Here, "r2" is the usual correlation coefficient squared - something that measures the correlation between eleven numbers "x_i" (CRU temperatures) and eleven numbers "y_i" (randomly predicted temperatures). The correlation coefficient is a number between -1 and 1 calculated as follows:

• [Sum(xy) - 11 Average(x) Average(y)] / sqrt(Variance(x) Variance(y)]

where "Variance(x) = Sum[(x_i-Average(x))^2]" and similarly for "y". This "r2" statistics is normally used to evaluate statistical skill, and you may see that this number is extremely close to zero whenever you reload the picture; they're much smaller than one. This smallness tells you that the random numbers (of course) are statistically insignificant and the prediction is not trustworthy. The "hockey stick graph" of the past temperatures gives you a tiny "r2", too.
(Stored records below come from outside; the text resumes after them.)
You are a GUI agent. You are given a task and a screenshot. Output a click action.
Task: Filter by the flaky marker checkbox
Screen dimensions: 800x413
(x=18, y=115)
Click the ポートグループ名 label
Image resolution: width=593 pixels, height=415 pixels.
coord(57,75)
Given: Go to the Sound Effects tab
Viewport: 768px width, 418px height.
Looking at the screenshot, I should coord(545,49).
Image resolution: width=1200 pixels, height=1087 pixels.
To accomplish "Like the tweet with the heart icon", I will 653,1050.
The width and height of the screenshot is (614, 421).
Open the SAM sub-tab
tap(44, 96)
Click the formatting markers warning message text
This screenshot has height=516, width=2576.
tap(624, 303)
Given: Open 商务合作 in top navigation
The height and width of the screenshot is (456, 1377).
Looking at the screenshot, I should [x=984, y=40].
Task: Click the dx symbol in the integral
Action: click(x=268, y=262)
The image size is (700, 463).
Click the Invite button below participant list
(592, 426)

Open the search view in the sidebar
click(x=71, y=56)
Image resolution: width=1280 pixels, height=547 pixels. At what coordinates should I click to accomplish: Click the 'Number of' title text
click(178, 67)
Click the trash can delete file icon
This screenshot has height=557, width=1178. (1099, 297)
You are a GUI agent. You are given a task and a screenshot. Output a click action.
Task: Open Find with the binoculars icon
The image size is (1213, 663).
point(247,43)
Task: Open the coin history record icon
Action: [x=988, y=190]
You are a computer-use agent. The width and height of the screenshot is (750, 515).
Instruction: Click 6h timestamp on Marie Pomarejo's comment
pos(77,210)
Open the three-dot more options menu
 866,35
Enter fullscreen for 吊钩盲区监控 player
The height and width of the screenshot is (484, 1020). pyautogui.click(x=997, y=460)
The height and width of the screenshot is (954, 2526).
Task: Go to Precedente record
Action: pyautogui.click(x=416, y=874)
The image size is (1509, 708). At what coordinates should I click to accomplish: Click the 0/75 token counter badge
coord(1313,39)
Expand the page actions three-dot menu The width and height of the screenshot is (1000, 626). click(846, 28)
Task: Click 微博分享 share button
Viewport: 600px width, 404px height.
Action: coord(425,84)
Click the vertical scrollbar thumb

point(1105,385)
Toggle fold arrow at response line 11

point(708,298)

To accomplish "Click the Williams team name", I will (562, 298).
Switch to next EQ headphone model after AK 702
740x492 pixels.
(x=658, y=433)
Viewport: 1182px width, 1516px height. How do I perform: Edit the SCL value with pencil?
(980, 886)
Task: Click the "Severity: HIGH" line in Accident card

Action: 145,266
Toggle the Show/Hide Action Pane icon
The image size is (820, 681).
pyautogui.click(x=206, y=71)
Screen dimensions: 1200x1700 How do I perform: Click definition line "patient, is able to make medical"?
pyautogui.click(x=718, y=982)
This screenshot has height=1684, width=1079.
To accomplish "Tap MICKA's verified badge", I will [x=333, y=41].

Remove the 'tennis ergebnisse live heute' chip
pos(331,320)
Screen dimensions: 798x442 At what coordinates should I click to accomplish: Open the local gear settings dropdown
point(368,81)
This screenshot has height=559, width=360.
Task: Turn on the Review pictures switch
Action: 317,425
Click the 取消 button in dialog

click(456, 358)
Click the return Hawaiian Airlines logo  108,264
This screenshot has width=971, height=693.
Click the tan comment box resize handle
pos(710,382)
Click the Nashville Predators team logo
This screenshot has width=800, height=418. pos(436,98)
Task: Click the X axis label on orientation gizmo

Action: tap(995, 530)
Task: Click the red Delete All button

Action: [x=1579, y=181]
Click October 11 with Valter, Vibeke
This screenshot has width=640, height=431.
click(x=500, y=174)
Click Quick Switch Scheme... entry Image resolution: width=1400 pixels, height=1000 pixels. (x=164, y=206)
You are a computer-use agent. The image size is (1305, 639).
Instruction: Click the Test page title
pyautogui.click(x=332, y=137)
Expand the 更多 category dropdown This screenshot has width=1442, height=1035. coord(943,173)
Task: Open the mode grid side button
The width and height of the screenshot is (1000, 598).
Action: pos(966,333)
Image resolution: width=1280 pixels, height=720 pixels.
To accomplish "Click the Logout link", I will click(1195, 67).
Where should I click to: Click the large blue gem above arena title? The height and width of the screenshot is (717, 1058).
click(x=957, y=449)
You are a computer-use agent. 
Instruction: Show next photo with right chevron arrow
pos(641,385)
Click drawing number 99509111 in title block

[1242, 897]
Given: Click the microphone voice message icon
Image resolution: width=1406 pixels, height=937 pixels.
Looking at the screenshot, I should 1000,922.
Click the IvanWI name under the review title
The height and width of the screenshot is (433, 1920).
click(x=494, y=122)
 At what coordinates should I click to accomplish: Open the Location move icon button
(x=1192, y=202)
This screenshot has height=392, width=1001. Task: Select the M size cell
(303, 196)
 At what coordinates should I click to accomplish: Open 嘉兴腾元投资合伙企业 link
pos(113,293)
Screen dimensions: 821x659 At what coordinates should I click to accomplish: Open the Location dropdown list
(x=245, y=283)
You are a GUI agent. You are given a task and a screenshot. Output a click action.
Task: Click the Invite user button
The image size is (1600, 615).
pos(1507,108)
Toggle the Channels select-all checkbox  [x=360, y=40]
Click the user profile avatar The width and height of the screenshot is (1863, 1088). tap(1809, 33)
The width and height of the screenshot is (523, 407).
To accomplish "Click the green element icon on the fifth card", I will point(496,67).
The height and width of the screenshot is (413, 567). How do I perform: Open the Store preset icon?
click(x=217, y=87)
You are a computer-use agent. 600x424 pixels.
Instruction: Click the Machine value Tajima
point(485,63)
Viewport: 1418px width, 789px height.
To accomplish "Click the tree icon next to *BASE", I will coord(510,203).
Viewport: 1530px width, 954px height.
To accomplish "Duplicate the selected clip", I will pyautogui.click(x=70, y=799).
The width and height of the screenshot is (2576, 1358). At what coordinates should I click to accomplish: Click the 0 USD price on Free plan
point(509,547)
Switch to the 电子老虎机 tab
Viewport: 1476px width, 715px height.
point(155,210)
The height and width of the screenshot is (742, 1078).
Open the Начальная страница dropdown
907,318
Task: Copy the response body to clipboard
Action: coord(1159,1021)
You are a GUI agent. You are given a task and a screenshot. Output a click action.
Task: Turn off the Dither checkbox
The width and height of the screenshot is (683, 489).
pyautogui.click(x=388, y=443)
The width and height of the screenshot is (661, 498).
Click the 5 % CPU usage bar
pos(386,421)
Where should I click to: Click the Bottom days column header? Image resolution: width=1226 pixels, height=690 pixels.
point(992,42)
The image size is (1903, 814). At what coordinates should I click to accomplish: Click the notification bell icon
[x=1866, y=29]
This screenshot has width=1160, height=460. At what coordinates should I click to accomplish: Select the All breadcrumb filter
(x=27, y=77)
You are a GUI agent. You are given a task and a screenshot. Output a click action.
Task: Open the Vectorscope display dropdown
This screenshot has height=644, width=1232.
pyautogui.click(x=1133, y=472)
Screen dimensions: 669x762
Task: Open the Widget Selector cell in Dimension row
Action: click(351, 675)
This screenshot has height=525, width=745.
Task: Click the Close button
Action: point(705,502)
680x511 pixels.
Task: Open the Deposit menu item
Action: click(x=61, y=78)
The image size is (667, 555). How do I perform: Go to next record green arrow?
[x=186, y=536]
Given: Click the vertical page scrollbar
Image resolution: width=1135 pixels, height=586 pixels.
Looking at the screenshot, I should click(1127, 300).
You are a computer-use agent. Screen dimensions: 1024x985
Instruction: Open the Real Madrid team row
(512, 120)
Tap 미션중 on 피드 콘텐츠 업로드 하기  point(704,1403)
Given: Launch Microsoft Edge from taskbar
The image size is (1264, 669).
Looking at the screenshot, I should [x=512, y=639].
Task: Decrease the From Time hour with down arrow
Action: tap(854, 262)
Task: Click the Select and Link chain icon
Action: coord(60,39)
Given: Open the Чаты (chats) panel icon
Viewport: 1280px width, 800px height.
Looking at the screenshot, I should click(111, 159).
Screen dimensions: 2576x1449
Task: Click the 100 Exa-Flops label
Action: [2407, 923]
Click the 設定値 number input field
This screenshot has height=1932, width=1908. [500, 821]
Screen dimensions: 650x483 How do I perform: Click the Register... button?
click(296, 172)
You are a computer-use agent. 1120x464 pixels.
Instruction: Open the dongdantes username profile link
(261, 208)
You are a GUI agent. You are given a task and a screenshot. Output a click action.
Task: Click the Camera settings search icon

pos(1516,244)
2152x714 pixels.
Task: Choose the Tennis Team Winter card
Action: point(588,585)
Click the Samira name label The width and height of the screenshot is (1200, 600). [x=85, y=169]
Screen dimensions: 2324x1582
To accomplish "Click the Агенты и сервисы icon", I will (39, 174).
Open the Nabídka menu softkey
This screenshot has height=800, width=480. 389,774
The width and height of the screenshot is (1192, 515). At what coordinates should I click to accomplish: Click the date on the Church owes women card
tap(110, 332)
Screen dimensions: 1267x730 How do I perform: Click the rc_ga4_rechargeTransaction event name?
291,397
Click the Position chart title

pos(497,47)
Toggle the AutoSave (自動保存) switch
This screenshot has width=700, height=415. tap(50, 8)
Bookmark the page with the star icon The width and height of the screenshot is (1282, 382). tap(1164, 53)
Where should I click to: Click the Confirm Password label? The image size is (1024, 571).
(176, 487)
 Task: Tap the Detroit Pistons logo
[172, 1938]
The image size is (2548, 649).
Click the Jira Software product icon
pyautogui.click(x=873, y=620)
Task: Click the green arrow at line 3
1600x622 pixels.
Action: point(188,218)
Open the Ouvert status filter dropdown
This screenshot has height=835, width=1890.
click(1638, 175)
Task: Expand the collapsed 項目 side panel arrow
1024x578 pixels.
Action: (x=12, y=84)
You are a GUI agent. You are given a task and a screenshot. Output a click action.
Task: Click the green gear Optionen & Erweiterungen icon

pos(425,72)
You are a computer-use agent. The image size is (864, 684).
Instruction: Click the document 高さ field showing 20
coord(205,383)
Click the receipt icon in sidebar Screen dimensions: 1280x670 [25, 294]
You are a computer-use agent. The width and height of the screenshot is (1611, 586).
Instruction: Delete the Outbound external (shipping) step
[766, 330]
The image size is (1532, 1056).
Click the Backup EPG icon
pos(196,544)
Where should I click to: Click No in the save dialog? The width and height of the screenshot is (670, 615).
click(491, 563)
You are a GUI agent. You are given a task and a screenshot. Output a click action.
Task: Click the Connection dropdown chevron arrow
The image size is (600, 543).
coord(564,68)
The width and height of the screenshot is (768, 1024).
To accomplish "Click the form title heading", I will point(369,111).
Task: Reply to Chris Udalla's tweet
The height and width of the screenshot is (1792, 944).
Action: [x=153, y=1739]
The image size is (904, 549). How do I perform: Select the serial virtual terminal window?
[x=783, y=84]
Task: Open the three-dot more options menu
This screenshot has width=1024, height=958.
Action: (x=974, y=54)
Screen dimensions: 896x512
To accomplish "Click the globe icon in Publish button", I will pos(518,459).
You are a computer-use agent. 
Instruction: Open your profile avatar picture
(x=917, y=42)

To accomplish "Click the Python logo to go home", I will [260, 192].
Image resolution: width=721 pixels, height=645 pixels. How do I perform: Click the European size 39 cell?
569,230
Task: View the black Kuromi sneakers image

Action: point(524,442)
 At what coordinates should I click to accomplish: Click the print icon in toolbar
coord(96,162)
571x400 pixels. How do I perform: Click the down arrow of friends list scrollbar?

On the other hand, "re" is the reduction of error. You usually get high numbers around 0.5; the Mann-Bradley-Hughes gives a rather high verification statistics, too. Because in this experiment, you see that "re" is high even though the prediction is based on random data - i.e. on complete garbage - it shows that high "re" can't be trusted. This "re" is calculated as follows:

• re = 1 - SumVariances/SumVariancesRef

where "SumVariances" is the sum of "(cru-predictedtemp)^2" over the eleven years while "SumVariancesRef" is the sum of "(cru-averagecru)^2" where "cru" are the actually measured temperatures in the eleven years of the verification period. In other words, the number "re" is a number between 0 and 1 that tells you by how much your prediction is better from the assumption of a simple "null hypothesis" that the temperature is constant over the 11-year period.

This particular program predicts the 1995-2094 temperatures as random data with a particular power law encoding the noise at different time scales, but otherwise oscillating around constant data (the 1994 temperature). You could modify the "predictions" by any kind of bias you want - global warming or global cooling - and the statistical significance of your results would not change much. Also, the M&M mining effect is still not included: if you allow your algorithm to choose the "best trees", you can increase your verification statistics even though the data is still noise.

The punch line is that the reconstructions that imply that the 20th century climate was unprecedented are as statistically trustworthy as sequences of random numbers. If you want to verify the hypotheses, you must actually pay attention to the "r2" statistic. With this method, you can see that the randomly generated predictions are garbage, much like various existing "hockey stick" graphs whose goal was to "prove" that the 20th century climate was unprecedented.